Dahası bundan ciddi miktarda kazanç da elde edebilir. Sonuçta, kendisinin de kabul ettiği gibi bu sadece bir sosyal sorumluluk projesi değil, doğal olarak, ticari de bir iş. Buradaki anahtar tüketim. Niyazov’un sözlerinin arasına sıkıştırdığı sektör analizi boşuna değil: “On beş sene önce dünyada helal sektör diye bir şey yoktu; bugün Financial Times bu endüstriye iki trilyon üç yüz milyar değer biçiyor. Biz de bu sektöre gireceğiz; sosyal medyanın El-Cezire’si olacağız.”
TERÖR YOK CİNSELLİK YOK
Böylece nazik bir alana girmiş oluyoruz. ‘Helal’ kelimesini vurgulamaktan geri kalmıyor Niyazov ama öyle uluorta ‘helal Facebook’ ya da ‘helal internet’ gibi yakıştırmalar yapılmasını da uygun bulmuyor. Bunları söyledikten sonra da Moskova’ya uçmak üzere yanımızdan ayrılıyor. Yani Ortaköy’de de olsak ortamda bir Silikon Vadisi tadı yok değil, sosyal medya yatırımcısının hayatı burada da uçakta geçiyor.

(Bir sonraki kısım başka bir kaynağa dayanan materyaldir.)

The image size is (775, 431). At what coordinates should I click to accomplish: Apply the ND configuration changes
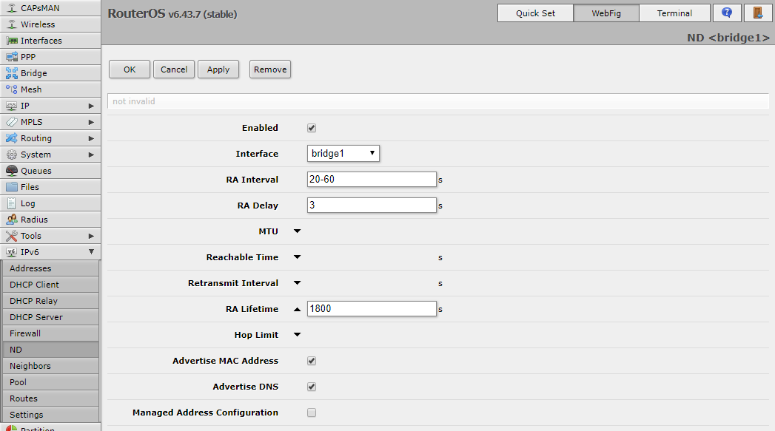pyautogui.click(x=218, y=69)
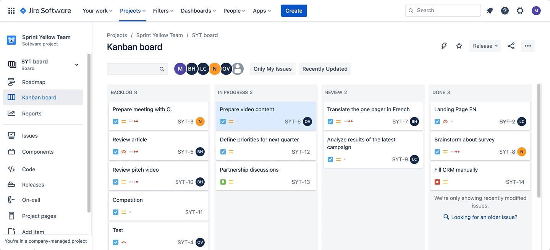Image resolution: width=550 pixels, height=250 pixels.
Task: Click the share board icon
Action: coord(511,46)
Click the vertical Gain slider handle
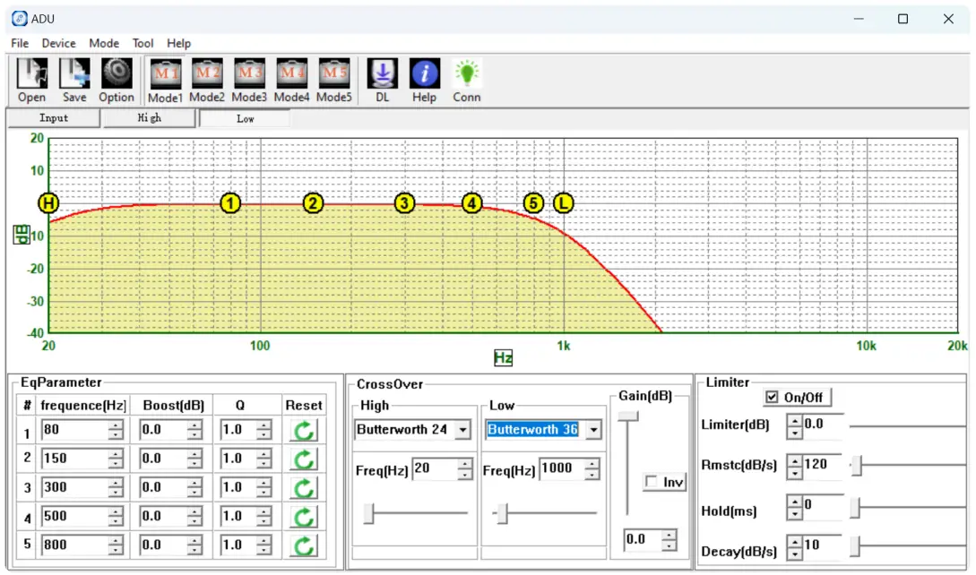The image size is (976, 575). [629, 416]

Salamworld’ün Türkiye koordinatörü Yavuz Selim Kurt, Niyazov’un bıraktığı yerden devam ediyor. Sitenin mimarisini konuşuyoruz. “Facebook’tan farklı bir şey var mı” sorusunun cevabı pozitif. Site, bloglar sistemi ve anlık sohbeti birleştirme konusunda iddialı; İslam ansiklopedisi ve yine İslami prensipleri öğreten oyunlarla da varlık amacını destekliyor. Cinsel içerik, küfür ve teröre sıfır tolerans uygulanıyor. Kapı Müslüman, gayrimüslim, İslamcı, laik demeden herkese açık. “Biz burada online Medine’yi kurmak istiyoruz” diyor Türkiye Koordinatörü Kurt: “Hz. Muhammed her dinden insanlarla bir anayasa üzerinde anlaştı; sonra herkes kendi örf ve âdetlerine göre yaşadı.”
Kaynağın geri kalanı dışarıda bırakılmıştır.